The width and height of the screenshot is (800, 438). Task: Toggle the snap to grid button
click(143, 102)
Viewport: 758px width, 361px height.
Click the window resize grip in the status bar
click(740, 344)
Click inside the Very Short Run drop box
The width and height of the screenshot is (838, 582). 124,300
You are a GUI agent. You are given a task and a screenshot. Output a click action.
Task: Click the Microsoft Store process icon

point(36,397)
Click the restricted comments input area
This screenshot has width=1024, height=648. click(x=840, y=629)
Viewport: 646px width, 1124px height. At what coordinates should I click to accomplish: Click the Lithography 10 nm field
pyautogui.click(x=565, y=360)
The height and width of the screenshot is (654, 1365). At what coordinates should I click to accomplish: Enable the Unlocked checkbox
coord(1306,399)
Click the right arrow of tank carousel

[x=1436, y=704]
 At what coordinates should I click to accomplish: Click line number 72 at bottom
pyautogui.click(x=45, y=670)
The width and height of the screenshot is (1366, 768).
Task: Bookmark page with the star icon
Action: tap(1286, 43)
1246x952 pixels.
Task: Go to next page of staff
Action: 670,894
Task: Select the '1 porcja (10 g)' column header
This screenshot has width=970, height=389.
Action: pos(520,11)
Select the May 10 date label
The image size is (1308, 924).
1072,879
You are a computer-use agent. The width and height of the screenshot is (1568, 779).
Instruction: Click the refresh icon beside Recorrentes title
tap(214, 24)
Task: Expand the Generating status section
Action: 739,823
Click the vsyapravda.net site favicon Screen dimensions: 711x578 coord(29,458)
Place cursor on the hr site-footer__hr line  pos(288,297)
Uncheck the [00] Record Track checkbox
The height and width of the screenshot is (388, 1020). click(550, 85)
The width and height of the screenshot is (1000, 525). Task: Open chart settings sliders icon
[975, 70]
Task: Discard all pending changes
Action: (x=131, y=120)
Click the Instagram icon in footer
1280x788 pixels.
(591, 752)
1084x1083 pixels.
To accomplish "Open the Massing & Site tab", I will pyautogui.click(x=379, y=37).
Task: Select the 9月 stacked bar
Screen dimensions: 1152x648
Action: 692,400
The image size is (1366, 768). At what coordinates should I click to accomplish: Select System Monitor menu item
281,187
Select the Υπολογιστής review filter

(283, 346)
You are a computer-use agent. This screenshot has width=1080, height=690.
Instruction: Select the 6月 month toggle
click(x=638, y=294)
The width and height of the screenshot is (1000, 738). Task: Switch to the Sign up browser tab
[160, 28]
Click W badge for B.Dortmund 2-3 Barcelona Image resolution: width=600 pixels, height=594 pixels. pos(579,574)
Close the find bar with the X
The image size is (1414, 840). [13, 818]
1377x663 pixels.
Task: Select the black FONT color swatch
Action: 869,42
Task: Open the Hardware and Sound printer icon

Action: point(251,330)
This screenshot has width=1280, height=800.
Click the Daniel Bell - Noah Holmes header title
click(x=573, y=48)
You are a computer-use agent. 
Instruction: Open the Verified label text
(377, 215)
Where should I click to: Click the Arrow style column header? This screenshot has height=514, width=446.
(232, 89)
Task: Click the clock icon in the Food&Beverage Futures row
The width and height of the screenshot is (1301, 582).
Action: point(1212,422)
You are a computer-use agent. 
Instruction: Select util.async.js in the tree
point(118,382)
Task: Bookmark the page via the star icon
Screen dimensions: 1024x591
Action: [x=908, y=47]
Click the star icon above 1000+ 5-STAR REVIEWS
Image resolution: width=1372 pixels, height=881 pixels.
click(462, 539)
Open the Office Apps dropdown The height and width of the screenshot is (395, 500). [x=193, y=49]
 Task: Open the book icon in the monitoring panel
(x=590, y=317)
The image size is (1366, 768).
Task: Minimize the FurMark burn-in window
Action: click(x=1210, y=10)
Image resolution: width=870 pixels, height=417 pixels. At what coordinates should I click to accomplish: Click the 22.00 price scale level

__Brief__
Each line of the data should be transcribed exactly.

__Answer below__
The width and height of the screenshot is (800, 438). Task: Toggle the snap to grid button
click(143, 102)
Viewport: 758px width, 361px height.
Click the window resize grip in the status bar
click(740, 344)
Click inside the Very Short Run drop box
The width and height of the screenshot is (838, 582). 124,300
You are a GUI agent. You are given a task and a screenshot. Output a click action.
Task: Click the Microsoft Store process icon

point(36,397)
Click the restricted comments input area
This screenshot has width=1024, height=648. click(x=840, y=629)
Viewport: 646px width, 1124px height. At what coordinates should I click to accomplish: Click the Lithography 10 nm field
pyautogui.click(x=565, y=360)
The height and width of the screenshot is (654, 1365). At what coordinates should I click to accomplish: Enable the Unlocked checkbox
coord(1306,399)
Click the right arrow of tank carousel

[x=1436, y=704]
 At what coordinates should I click to accomplish: Click line number 72 at bottom
pyautogui.click(x=45, y=670)
The width and height of the screenshot is (1366, 768).
Task: Bookmark page with the star icon
Action: tap(1286, 43)
1246x952 pixels.
Task: Go to next page of staff
Action: 670,894
Task: Select the '1 porcja (10 g)' column header
This screenshot has width=970, height=389.
Action: pos(520,11)
Select the May 10 date label
The image size is (1308, 924).
1072,879
You are a computer-use agent. The width and height of the screenshot is (1568, 779).
Instruction: Click the refresh icon beside Recorrentes title
tap(214, 24)
Task: Expand the Generating status section
Action: 739,823
Click the vsyapravda.net site favicon Screen dimensions: 711x578 coord(29,458)
Place cursor on the hr site-footer__hr line  pos(288,297)
Uncheck the [00] Record Track checkbox
The height and width of the screenshot is (388, 1020). click(550, 85)
The width and height of the screenshot is (1000, 525). Task: Open chart settings sliders icon
[975, 70]
Task: Discard all pending changes
Action: (x=131, y=120)
Click the Instagram icon in footer
1280x788 pixels.
(591, 752)
1084x1083 pixels.
To accomplish "Open the Massing & Site tab", I will pyautogui.click(x=379, y=37).
Task: Select the 9月 stacked bar
Screen dimensions: 1152x648
Action: 692,400
The image size is (1366, 768). At what coordinates should I click to accomplish: Select System Monitor menu item
281,187
Select the Υπολογιστής review filter

(283, 346)
You are a computer-use agent. This screenshot has width=1080, height=690.
Instruction: Select the 6月 month toggle
click(x=638, y=294)
The width and height of the screenshot is (1000, 738). Task: Switch to the Sign up browser tab
[160, 28]
Click W badge for B.Dortmund 2-3 Barcelona Image resolution: width=600 pixels, height=594 pixels. pos(579,574)
Close the find bar with the X
The image size is (1414, 840). [13, 818]
1377x663 pixels.
Task: Select the black FONT color swatch
Action: 869,42
Task: Open the Hardware and Sound printer icon

Action: point(251,330)
This screenshot has width=1280, height=800.
Click the Daniel Bell - Noah Holmes header title
click(x=573, y=48)
You are a computer-use agent. 
Instruction: Open the Verified label text
(377, 215)
Where should I click to: Click the Arrow style column header? This screenshot has height=514, width=446.
(232, 89)
Task: Click the clock icon in the Food&Beverage Futures row
The width and height of the screenshot is (1301, 582).
Action: point(1212,422)
You are a computer-use agent. 
Instruction: Select util.async.js in the tree
point(118,382)
Task: Bookmark the page via the star icon
Screen dimensions: 1024x591
Action: [x=908, y=47]
Click the star icon above 1000+ 5-STAR REVIEWS
Image resolution: width=1372 pixels, height=881 pixels.
click(462, 539)
Open the Office Apps dropdown The height and width of the screenshot is (395, 500). [x=193, y=49]
 Task: Open the book icon in the monitoring panel
(x=590, y=317)
The image size is (1366, 768).
Task: Minimize the FurMark burn-in window
Action: click(x=1210, y=10)
Image resolution: width=870 pixels, height=417 pixels. At what coordinates should I click to accomplish: Click the 22.00 price scale level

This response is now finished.